Where a line in the listing below contains the word "computer", copy that line.

> Provided material
++++

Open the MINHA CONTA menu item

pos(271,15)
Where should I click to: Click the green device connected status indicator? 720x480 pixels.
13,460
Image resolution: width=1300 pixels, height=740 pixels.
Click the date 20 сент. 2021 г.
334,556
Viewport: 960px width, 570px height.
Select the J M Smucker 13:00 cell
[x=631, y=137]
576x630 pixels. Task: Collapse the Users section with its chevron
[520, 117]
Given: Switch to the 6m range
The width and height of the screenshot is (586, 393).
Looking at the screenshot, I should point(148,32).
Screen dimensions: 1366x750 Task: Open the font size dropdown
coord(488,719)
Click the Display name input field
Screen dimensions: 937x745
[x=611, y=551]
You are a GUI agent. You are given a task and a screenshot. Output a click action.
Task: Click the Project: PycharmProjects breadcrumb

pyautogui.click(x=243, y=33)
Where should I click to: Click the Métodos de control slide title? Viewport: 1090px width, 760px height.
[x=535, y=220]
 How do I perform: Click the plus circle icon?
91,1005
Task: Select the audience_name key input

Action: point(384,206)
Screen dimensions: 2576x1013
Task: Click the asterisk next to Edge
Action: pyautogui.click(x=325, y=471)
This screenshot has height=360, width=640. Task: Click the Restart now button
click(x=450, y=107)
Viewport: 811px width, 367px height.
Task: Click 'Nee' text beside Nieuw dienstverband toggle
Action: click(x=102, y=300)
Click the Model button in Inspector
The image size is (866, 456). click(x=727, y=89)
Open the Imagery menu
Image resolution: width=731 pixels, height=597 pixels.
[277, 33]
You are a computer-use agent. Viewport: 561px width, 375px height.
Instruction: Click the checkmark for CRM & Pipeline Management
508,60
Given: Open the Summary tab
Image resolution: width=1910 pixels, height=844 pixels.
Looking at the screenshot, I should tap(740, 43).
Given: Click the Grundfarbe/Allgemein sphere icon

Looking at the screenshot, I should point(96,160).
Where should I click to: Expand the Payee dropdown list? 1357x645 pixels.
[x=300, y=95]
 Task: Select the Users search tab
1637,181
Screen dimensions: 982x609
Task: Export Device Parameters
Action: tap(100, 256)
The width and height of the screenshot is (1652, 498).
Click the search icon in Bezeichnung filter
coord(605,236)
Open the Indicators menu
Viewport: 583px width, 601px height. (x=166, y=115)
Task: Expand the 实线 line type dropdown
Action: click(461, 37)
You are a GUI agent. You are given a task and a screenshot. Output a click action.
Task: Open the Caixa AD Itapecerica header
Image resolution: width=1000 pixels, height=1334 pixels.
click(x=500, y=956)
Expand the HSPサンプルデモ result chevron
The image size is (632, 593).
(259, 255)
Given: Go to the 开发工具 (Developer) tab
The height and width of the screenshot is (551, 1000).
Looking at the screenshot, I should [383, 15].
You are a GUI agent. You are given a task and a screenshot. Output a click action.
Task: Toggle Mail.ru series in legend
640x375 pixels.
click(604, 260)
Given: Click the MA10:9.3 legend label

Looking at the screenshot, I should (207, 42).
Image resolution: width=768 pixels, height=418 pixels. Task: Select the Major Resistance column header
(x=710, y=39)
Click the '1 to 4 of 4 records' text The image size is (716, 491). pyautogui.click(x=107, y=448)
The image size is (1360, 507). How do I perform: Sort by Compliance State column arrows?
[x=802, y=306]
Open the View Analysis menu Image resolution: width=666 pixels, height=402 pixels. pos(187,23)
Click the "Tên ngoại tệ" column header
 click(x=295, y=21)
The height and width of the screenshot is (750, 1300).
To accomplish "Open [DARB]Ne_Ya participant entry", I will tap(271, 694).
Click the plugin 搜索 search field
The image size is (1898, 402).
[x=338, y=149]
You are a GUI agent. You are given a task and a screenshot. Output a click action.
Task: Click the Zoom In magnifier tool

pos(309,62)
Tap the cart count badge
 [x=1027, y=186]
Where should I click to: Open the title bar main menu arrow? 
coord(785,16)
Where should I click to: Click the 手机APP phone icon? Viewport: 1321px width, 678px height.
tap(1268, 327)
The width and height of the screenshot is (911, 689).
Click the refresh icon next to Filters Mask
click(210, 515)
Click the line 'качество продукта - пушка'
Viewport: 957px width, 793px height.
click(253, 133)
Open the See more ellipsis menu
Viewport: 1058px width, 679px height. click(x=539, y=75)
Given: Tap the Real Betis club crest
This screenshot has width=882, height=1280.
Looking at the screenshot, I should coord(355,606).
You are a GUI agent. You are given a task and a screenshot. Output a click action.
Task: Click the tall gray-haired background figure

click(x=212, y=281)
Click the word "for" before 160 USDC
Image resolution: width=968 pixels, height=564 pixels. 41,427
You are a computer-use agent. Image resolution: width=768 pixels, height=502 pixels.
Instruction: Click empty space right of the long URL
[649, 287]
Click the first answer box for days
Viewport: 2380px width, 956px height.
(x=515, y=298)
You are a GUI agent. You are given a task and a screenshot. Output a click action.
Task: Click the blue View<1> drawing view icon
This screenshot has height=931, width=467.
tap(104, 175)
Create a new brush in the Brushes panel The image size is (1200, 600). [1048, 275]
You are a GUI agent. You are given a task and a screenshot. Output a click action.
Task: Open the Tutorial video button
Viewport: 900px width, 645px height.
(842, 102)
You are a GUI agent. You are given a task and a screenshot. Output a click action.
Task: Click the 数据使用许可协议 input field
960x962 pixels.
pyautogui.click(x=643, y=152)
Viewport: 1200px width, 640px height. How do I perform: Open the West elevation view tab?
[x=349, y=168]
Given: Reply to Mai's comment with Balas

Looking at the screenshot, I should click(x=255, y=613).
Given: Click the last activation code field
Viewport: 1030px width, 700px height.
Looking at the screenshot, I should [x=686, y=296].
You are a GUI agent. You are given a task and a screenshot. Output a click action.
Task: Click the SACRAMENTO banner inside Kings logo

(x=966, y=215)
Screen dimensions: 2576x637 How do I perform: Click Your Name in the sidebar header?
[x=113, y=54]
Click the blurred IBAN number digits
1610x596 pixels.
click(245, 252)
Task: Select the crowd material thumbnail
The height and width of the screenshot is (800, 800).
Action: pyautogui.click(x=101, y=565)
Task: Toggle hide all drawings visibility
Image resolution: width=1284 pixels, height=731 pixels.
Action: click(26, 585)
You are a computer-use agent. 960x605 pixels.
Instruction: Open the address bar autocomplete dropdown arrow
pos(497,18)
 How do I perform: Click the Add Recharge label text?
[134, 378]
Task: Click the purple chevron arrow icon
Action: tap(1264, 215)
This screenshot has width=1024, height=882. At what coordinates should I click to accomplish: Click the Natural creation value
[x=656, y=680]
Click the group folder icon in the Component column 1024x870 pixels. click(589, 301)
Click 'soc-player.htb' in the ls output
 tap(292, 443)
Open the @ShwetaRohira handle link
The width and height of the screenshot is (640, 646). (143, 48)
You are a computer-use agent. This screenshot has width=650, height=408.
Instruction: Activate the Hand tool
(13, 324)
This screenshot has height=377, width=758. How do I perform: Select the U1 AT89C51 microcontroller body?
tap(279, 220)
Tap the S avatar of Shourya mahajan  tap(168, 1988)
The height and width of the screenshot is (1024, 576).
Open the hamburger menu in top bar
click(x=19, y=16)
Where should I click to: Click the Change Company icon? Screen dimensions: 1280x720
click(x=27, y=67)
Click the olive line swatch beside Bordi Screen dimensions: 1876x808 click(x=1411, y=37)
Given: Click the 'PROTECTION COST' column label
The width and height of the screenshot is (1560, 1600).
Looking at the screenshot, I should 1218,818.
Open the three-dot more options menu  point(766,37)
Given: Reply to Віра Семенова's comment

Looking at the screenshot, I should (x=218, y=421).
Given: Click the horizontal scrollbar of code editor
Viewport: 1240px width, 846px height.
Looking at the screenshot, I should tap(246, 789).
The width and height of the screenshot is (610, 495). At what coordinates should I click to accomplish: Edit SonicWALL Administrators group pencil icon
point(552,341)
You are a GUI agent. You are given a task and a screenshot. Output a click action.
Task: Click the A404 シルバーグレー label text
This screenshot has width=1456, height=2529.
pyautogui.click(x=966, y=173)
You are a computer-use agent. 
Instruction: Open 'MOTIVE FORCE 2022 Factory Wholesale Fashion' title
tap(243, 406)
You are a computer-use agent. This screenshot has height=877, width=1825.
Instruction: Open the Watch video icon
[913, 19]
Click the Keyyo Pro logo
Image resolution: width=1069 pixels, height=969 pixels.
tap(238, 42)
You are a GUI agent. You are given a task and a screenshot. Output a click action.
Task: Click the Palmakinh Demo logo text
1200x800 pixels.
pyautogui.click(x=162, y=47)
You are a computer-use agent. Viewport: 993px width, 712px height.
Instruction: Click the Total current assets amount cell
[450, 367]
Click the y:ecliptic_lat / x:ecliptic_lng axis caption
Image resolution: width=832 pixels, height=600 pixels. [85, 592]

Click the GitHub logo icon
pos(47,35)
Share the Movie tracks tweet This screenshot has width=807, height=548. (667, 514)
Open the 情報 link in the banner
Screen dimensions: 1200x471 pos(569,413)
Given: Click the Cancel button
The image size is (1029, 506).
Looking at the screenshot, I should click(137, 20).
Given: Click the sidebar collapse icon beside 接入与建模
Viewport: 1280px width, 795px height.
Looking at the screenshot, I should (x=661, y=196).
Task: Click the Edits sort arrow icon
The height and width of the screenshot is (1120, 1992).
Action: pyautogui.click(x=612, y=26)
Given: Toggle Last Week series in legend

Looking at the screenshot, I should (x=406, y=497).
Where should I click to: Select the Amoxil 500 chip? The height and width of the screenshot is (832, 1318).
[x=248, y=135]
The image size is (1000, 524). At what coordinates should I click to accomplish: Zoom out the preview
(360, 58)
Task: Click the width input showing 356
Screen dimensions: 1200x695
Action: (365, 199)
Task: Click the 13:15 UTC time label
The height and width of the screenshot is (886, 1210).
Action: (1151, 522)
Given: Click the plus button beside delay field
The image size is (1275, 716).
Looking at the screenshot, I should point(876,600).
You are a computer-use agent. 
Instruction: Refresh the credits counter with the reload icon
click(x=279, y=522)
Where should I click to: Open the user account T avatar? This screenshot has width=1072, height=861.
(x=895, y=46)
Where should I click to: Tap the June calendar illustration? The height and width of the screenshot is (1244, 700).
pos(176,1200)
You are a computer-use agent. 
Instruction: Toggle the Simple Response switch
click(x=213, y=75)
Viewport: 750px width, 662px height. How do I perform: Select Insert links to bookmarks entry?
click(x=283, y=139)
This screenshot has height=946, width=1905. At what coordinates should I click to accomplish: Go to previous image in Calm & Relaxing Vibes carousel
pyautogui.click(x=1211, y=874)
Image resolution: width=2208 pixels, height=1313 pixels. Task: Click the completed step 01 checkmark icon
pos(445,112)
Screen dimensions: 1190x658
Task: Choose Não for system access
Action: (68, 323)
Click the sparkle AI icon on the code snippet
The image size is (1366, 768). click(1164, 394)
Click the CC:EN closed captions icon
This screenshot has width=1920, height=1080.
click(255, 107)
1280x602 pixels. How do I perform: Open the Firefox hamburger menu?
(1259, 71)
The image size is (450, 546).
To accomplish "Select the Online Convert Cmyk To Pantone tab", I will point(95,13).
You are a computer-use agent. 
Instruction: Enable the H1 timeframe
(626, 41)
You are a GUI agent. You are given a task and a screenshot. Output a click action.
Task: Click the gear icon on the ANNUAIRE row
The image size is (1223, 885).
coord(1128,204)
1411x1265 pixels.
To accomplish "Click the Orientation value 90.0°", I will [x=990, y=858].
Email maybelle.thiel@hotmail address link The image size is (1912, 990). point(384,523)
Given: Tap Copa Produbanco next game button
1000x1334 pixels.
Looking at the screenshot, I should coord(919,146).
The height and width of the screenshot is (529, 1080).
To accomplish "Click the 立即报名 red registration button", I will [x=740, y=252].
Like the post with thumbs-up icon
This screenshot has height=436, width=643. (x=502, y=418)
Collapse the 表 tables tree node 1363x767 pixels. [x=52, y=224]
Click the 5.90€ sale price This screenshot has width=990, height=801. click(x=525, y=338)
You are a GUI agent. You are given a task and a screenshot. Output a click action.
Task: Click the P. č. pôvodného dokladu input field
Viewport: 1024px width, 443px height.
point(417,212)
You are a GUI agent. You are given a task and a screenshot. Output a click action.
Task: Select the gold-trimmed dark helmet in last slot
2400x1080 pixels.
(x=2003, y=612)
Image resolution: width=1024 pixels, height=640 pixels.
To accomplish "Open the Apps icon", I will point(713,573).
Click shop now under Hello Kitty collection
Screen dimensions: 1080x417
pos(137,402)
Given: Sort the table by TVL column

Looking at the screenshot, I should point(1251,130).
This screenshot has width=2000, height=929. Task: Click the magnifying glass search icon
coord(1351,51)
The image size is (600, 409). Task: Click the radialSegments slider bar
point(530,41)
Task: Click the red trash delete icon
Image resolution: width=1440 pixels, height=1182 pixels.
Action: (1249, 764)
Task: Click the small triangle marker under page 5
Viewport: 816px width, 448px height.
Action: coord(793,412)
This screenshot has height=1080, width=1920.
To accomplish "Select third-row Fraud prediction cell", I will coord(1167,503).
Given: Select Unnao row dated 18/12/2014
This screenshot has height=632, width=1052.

++++

> Finished exercise
You are a computer-use agent. Viewport: 561px width, 375px height.
You are a computer-use agent. Image resolution: width=768 pixels, height=502 pixels.
You are a computer-use agent. 960x605 pixels.
You are a computer-use agent. This screenshot has width=650, height=408.
You are a computer-use agent. 
You are a computer-use agent. This screenshot has height=877, width=1825.
You are a computer-use agent. Viewport: 993px width, 712px height.
You are a computer-use agent. 
You are a computer-use agent. 
You are a computer-use agent. 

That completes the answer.